I've written a one-liner to accomplish this:
vocab_tag = dict(zip(*reversed(zip(*tag_vocab.items()))))
Can anybody write one that's more comprehensible/direct?
A readable and short dict comprehension is probably the best one can do:
vocab_tage = {value: key for key, value in tag_vocab.items()}
Pre 2.7, dictionary comprehensions don't exist, but we can replace them trivially with dict()
and a generator expression:
vocab_tage = dict((value, key) for key, value in tag_vocab.items())
It's worth noting that this presumes there are no keys with the same value (as does the example in the question).
Considering time performance, dictionary comprehension is the best solution.

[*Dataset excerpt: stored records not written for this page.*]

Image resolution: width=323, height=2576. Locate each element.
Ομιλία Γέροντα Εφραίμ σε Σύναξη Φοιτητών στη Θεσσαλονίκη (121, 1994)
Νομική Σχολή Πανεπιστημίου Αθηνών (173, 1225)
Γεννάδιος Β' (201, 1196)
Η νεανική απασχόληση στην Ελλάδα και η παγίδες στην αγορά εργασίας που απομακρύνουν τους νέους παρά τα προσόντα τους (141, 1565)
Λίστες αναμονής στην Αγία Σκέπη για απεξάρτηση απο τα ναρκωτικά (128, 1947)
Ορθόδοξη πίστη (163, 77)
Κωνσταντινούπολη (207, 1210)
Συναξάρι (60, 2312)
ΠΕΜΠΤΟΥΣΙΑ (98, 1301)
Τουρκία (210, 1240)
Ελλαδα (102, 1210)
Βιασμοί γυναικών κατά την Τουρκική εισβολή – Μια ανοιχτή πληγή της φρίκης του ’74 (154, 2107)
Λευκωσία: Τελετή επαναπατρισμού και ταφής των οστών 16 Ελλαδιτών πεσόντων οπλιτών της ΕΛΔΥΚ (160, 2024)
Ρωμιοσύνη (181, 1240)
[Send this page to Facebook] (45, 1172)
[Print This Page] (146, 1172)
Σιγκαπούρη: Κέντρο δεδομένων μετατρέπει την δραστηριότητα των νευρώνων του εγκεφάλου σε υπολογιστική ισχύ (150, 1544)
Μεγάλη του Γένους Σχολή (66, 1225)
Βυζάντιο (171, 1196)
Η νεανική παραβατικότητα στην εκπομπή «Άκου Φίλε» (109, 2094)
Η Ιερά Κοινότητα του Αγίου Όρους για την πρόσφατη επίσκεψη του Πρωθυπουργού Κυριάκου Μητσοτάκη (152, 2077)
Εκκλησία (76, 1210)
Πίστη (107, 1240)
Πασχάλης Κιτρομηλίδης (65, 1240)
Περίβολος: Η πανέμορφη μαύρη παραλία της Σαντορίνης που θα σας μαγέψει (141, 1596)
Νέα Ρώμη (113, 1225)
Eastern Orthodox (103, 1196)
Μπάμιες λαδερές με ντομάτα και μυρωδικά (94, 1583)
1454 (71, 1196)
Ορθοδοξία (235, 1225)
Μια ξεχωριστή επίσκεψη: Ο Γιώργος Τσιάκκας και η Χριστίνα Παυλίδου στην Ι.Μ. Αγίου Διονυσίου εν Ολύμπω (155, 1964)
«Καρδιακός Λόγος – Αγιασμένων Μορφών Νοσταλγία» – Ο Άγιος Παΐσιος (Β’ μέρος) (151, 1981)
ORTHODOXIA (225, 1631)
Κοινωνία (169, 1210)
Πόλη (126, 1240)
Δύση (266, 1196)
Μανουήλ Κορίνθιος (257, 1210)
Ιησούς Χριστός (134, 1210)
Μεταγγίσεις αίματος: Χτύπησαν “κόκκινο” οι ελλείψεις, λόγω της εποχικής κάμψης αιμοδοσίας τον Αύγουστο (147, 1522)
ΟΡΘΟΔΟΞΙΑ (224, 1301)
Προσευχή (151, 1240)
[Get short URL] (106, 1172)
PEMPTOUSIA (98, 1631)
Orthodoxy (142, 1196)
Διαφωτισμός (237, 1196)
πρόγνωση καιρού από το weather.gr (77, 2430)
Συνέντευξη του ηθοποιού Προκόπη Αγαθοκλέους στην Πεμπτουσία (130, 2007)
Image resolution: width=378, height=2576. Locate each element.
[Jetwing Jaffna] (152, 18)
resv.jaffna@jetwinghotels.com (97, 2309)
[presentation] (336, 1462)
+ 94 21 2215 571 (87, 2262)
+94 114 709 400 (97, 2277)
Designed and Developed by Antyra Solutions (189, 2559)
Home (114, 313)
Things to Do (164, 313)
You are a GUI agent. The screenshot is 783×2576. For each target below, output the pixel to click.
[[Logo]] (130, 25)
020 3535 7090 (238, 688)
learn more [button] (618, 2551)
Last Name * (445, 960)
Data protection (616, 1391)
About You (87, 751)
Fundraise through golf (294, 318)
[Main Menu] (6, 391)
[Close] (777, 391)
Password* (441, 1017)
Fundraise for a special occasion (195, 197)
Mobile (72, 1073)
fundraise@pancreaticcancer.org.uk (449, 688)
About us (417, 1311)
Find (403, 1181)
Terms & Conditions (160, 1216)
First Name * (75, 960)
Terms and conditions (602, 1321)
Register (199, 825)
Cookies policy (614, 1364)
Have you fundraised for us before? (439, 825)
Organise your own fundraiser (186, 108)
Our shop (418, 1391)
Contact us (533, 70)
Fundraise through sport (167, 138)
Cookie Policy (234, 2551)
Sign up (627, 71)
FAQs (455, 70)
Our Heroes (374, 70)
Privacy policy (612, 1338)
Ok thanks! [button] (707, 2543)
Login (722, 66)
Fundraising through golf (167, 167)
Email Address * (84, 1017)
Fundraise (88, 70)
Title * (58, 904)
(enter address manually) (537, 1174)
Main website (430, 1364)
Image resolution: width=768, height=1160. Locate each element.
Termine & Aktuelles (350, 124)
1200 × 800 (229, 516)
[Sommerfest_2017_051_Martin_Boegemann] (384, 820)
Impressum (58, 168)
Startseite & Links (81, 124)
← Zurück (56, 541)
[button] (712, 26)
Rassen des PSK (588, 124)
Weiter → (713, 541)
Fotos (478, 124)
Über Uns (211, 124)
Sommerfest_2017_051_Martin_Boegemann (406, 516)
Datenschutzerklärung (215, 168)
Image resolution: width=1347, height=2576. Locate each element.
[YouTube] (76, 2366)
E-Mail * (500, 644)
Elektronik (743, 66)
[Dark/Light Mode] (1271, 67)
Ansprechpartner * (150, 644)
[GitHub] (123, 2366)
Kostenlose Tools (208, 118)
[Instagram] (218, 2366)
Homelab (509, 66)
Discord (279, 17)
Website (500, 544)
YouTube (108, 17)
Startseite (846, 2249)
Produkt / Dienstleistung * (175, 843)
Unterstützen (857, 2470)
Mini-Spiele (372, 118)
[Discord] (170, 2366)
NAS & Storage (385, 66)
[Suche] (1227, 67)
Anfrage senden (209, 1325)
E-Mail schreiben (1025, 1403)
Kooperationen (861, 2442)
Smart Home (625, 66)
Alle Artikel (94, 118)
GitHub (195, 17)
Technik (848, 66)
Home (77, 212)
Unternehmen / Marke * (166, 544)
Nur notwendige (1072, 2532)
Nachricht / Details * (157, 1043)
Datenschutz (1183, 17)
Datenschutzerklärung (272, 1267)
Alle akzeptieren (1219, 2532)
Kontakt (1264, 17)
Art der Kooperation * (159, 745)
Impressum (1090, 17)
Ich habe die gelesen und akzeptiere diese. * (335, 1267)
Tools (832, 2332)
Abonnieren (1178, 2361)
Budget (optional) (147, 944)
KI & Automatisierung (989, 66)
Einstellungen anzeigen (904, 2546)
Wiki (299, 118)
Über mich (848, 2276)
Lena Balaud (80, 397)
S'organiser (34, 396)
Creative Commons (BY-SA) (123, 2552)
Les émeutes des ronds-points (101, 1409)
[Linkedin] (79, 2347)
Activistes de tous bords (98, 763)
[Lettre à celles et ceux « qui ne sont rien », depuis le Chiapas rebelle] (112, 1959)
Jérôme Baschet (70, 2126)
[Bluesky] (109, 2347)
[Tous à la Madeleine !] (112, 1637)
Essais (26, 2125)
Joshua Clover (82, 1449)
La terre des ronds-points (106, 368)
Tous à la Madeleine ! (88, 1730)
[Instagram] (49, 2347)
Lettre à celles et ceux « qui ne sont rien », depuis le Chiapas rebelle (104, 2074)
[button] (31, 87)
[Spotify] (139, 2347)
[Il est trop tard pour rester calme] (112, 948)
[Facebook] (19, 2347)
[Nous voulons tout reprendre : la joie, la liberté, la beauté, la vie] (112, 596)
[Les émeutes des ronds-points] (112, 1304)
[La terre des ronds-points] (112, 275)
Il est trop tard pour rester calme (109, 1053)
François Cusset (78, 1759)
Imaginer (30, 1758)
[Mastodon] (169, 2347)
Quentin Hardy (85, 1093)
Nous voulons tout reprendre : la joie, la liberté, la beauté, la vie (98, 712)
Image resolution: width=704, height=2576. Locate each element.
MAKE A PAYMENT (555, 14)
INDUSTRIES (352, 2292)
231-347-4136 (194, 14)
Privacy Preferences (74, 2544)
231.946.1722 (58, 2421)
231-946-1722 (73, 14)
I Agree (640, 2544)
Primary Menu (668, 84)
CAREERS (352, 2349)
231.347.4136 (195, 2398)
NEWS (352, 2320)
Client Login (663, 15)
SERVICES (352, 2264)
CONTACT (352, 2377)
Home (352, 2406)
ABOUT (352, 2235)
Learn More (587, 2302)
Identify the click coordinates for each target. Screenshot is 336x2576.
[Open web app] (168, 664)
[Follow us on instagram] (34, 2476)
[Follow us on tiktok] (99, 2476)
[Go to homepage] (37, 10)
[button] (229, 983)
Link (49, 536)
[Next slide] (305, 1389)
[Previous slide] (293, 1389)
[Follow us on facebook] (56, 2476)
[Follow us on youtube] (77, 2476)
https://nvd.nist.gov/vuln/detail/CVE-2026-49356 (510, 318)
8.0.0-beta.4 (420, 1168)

It is both readable and performant.
Given a dictionary, a
, defined as
a = {'1' : 'a', '2' : 'b', '3' : 'c', '4' : 'd'}
the implementations perform in the following manner:
%%timeit
b = dict(zip(*reversed(zip(*a.items()))))
100000 loops, best of 3: 3.09 µs per loop
%%timeit
c = {v: k for k, v in a.items()}
1000000 loops, best of 3: 776 ns per loop
%%timeit
d = dict(map(reversed, a.items()))
100000 loops, best of 3: 4.38 µs per loop
.iteritems()
methodIf using < Python 3, .iteritems()
will perform slightly faster and is more memory efficient.